▸ Supplied passage
■ ■ ■ ■ ■ ■ ■
John Monroe, MD, is a family practice physician on staff at Banner Estrella Medical Center. He can be reached at (623) 889-3477.
Question: There are so many different immunizations today. Are they all necessary and when should we start to vaccinate our baby?
Answer: Immunization is really the epitome of preventive medicine. The country, if not the world, wants to get to a place where we are proactive in preventing diseases from occurring rather than treating them after the child gets sick.
At one time, diseases such as polio, diphtheria and smallpox caused devastating problems for hundreds of thousands of people around the world. Because of good immunization programs they have all but been eradicated. Many young people today have never heard of some of the diseases that plagued previous generations.
A recent press release from the Arizona Department of Health Services addressed a measles outbreak in Southern Arizona affecting eleven people. Of those eleven, six children and five adults, all were previously unvaccinated underlining the necessity of getting the recommended immunizations.
■ ■ ■ ■ ■ ■ ■
▸ Source material

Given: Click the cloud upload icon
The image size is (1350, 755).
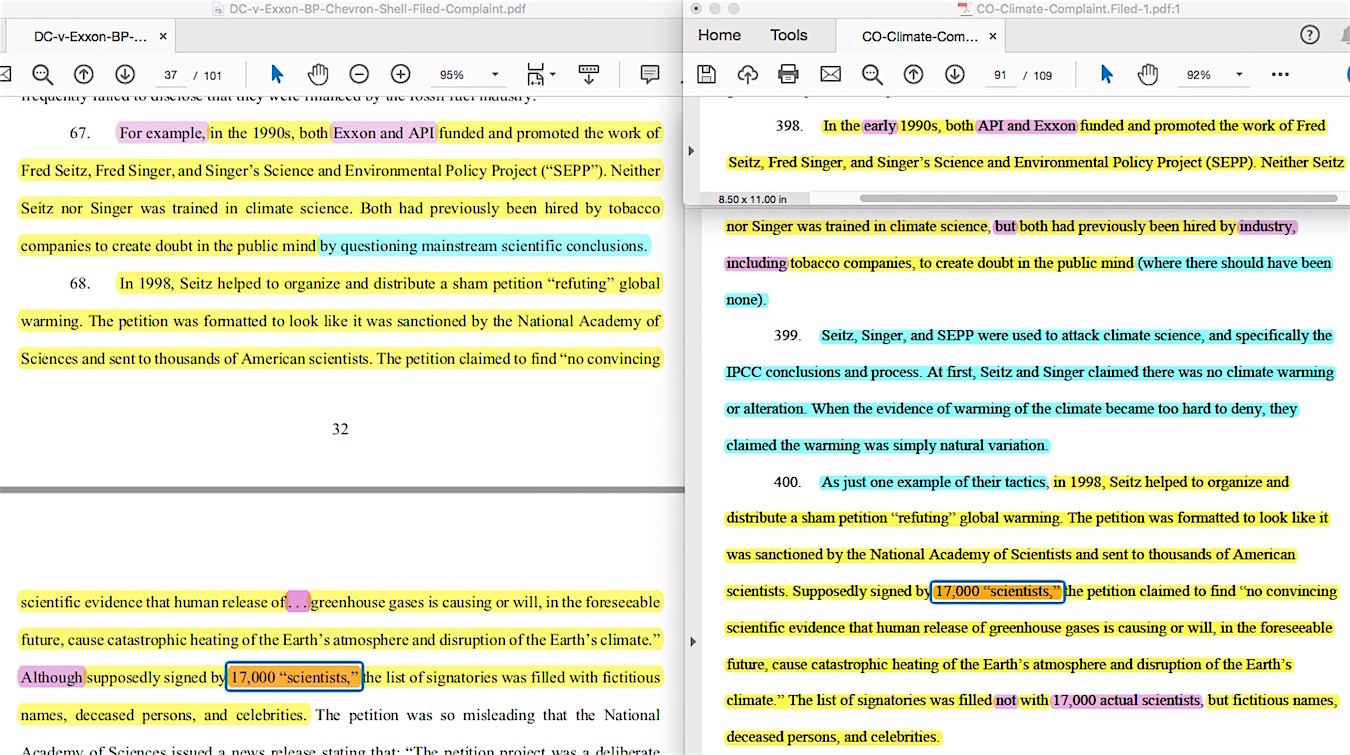Looking at the screenshot, I should [x=747, y=75].
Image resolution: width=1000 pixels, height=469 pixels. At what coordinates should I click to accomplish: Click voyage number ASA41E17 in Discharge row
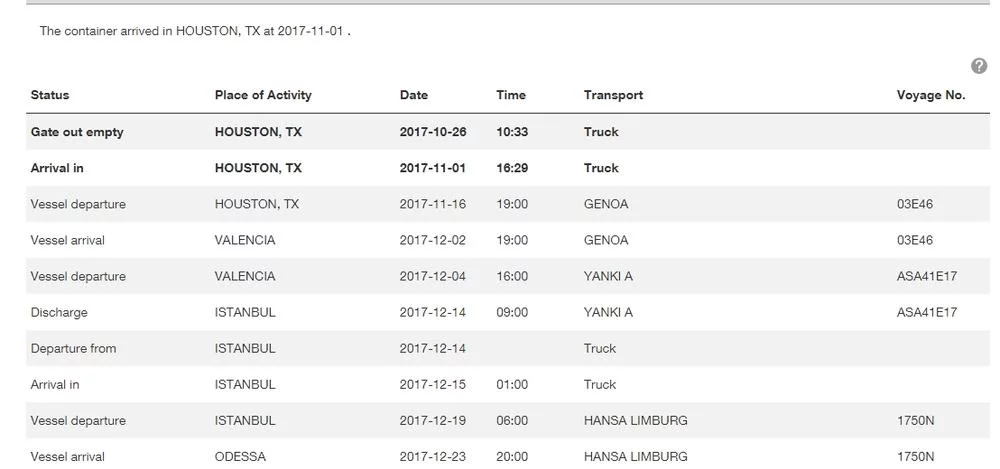tap(927, 312)
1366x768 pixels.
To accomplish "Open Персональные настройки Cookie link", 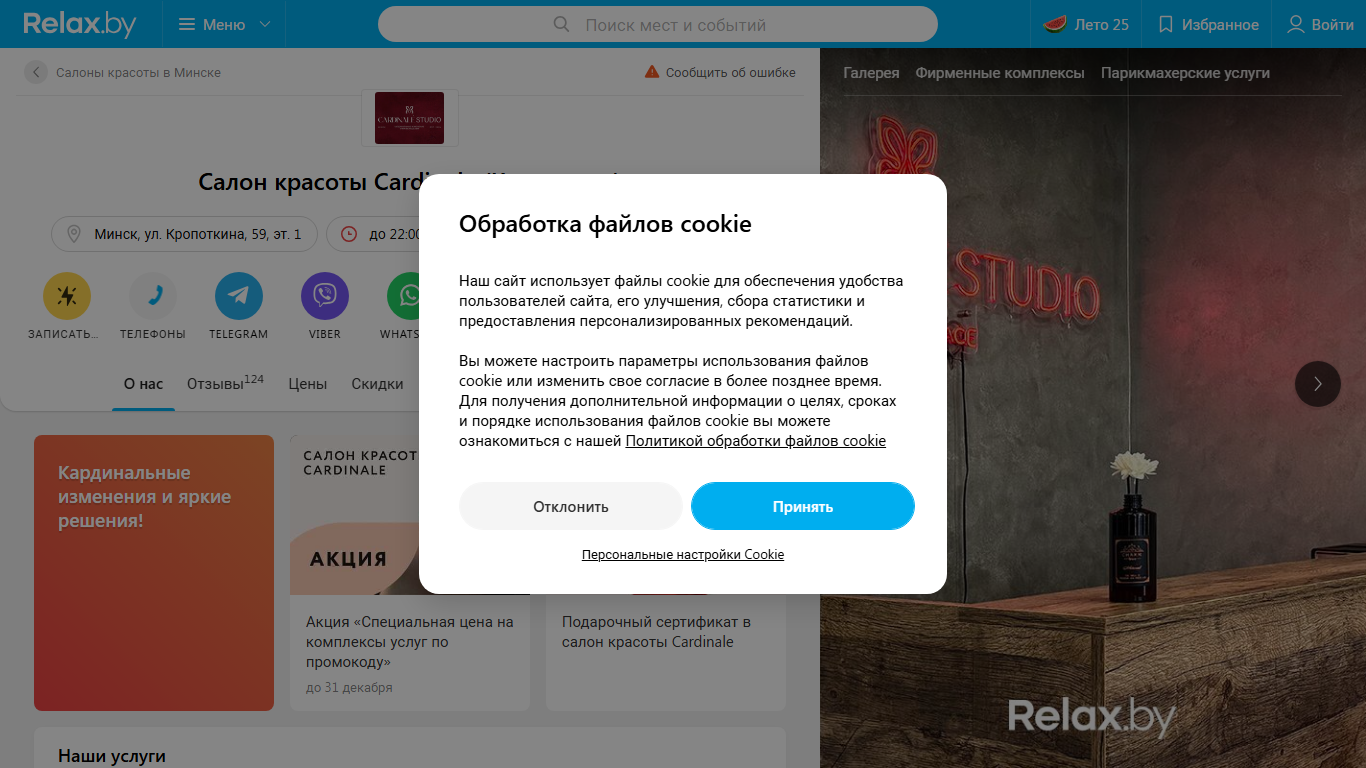I will (x=683, y=554).
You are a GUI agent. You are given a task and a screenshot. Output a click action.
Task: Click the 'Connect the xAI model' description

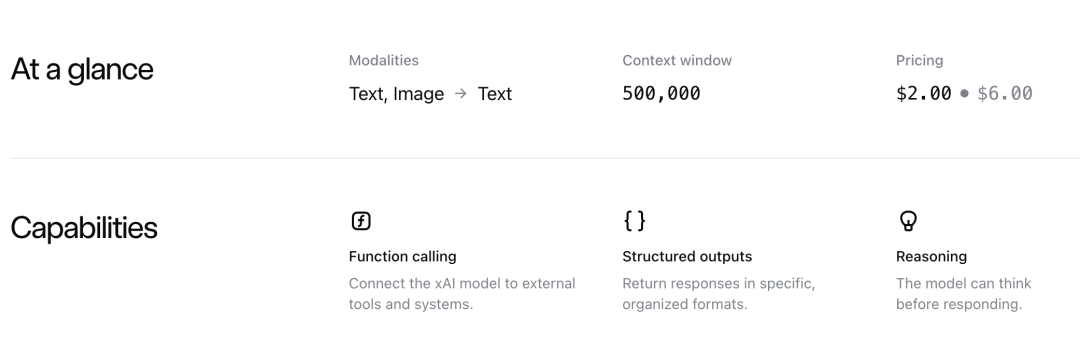(461, 293)
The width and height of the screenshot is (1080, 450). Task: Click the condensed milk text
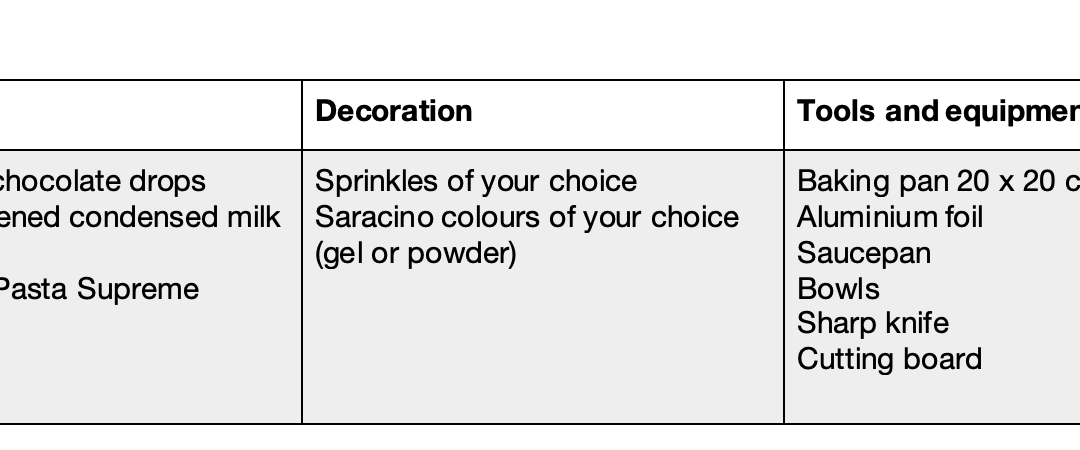(175, 217)
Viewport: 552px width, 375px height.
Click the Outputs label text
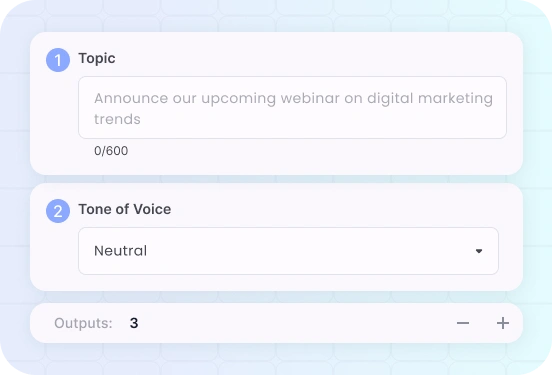(83, 323)
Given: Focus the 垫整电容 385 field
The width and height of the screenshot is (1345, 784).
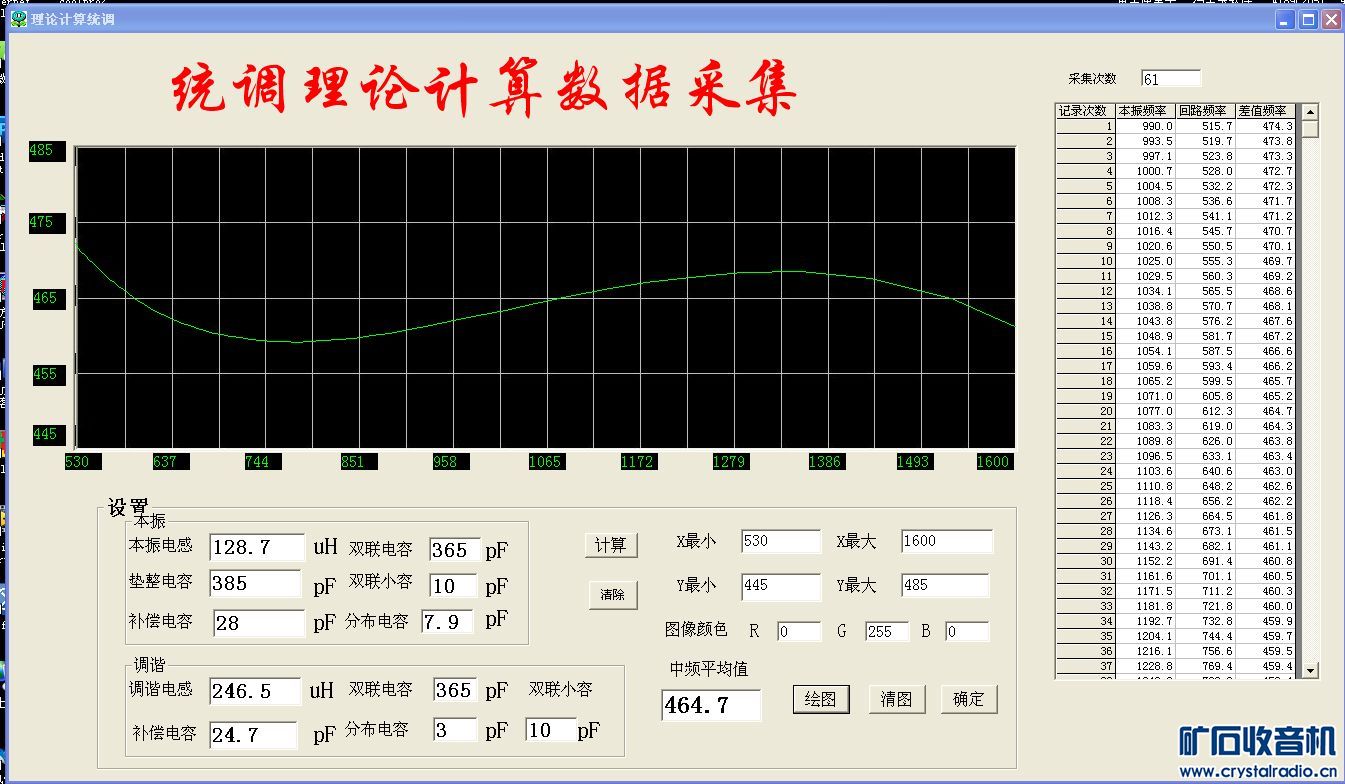Looking at the screenshot, I should pos(255,584).
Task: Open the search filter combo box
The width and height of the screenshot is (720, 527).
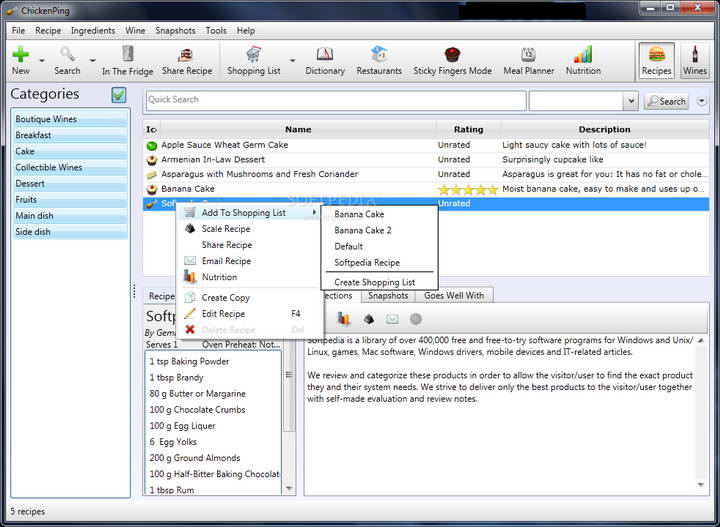Action: (630, 101)
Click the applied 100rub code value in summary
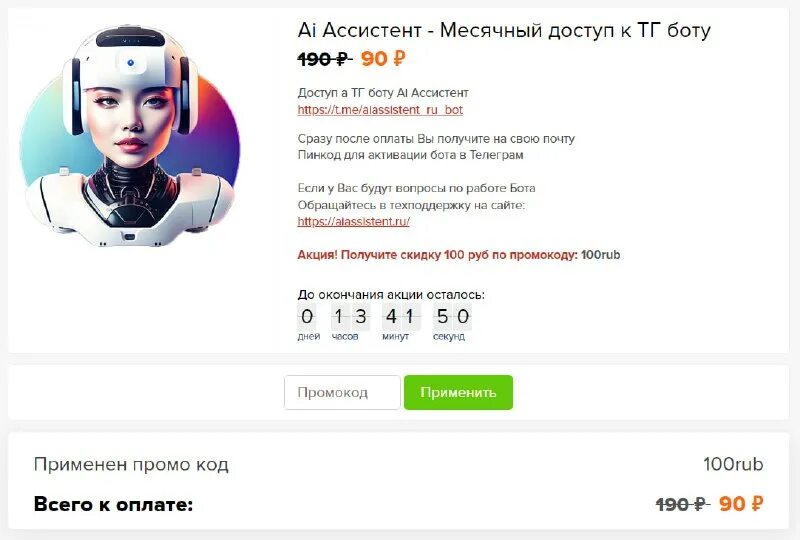Image resolution: width=800 pixels, height=540 pixels. coord(733,464)
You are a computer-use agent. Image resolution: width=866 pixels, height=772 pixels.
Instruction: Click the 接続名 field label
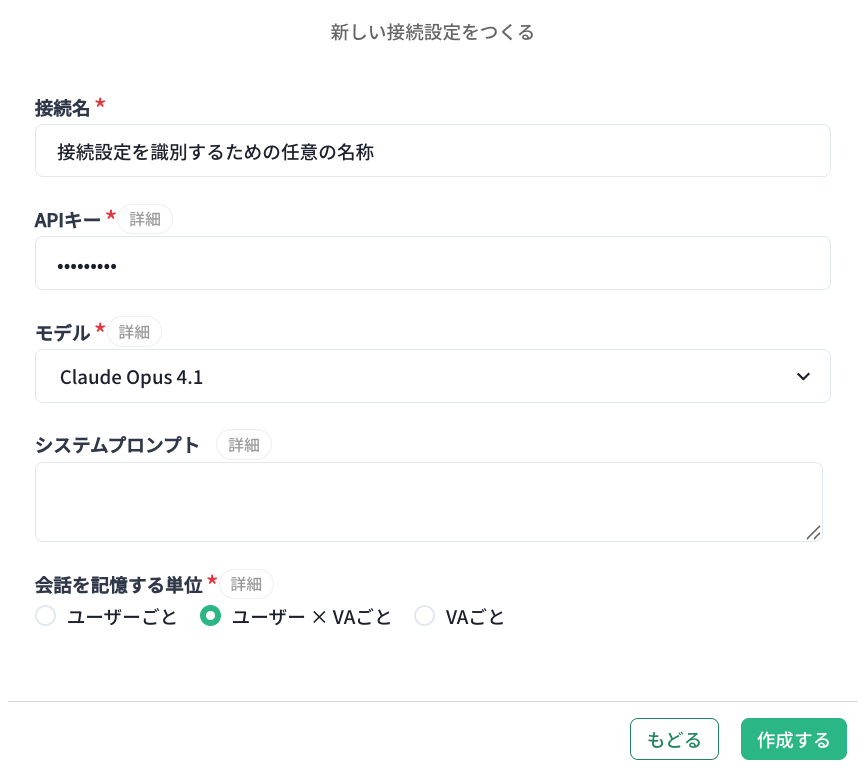click(63, 107)
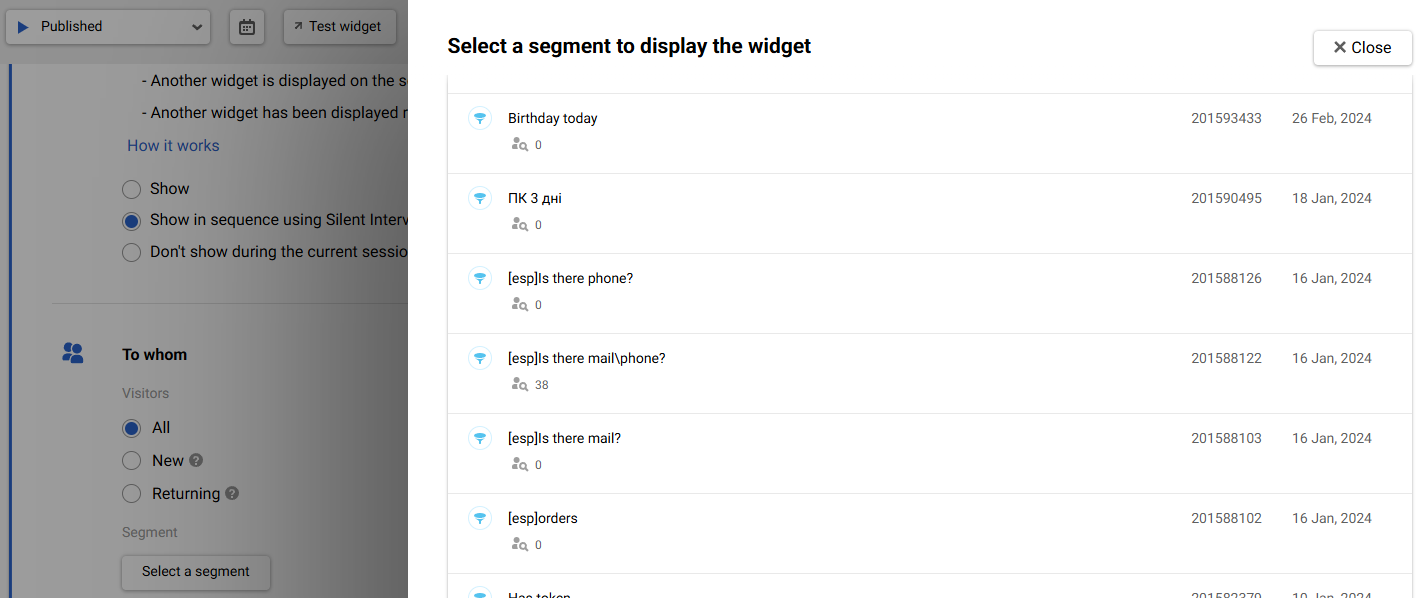Click the funnel icon beside ПК 3 дні
This screenshot has width=1422, height=598.
480,198
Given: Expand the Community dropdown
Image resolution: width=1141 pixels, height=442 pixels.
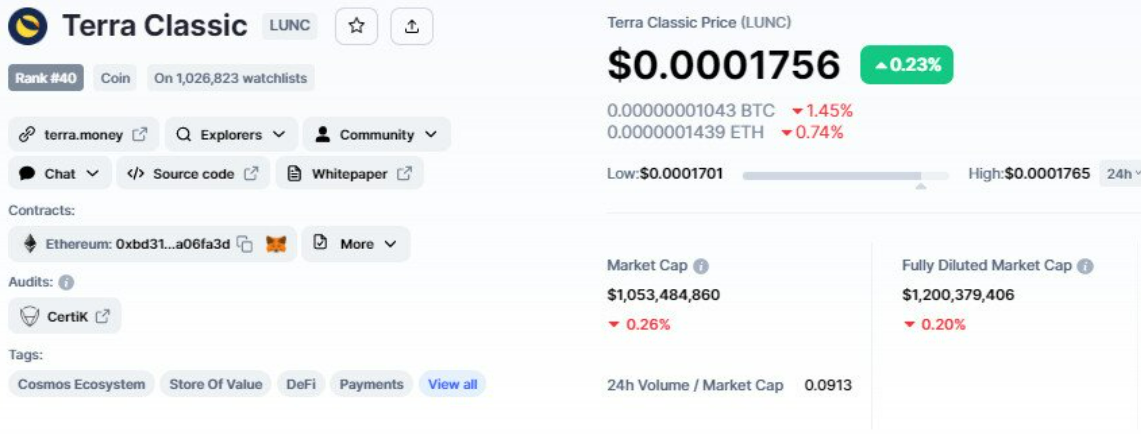Looking at the screenshot, I should click(376, 135).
■ ■ ■ ■ ■ ■ ■
▸ Task list
1. Reproduce the portion of the immunization passage starting with "John Monroe, MD, is" and going on through "plagued previous generations.".
2. According to the immunization passage, how many people were affected by the measles outbreak in Southern Arizona?
3. Continue the immunization passage from the point where it stops.

▸ Answer section
1.
John Monroe, MD, is a family practice physician on staff at Banner Estrella Medical Center. He can be reached at (623) 889-3477.
Question: There are so many different immunizations today. Are they all necessary and when should we start to vaccinate our baby?
Answer: Immunization is really the epitome of preventive medicine. The country, if not the world, wants to get to a place where we are proactive in preventing diseases from occurring rather than treating them after the child gets sick.
At one time, diseases such as polio, diphtheria and smallpox caused devastating problems for hundreds of thousands of people around the world. Because of good immunization programs they have all but been eradicated. Many young people today have never heard of some of the diseases that plagued previous generations.

2. Eleven people: six children and five adults.

3.
It is never too late for adults to receive a measles vaccination if they have never had one. Because immunizations are recommended by physicians and required before a youngster can start school, we are seeing fewer and fewer cases of measles and other childhood diseases that once were prevalent. In my practice I have never seen a case of measles. That speaks volumes of the effectiveness of immunizations.
In this country immunizations start when a baby is born. They get the Hepatitis B vaccine at birth. That is followed by a series of vaccinations starting when the infant is two months old.
Are all vaccines safe? There is always a chance of side effects with any type of medication. We, as physicians, have to be careful to inform our patients that there have been rare cases of side effects occurring but the benefits outweigh the risks every time. Don’t play Russian Roulette with your child’s health. Make sure they have the proper vaccinations.
Of course, before following any medical advice, talk to your doctor first.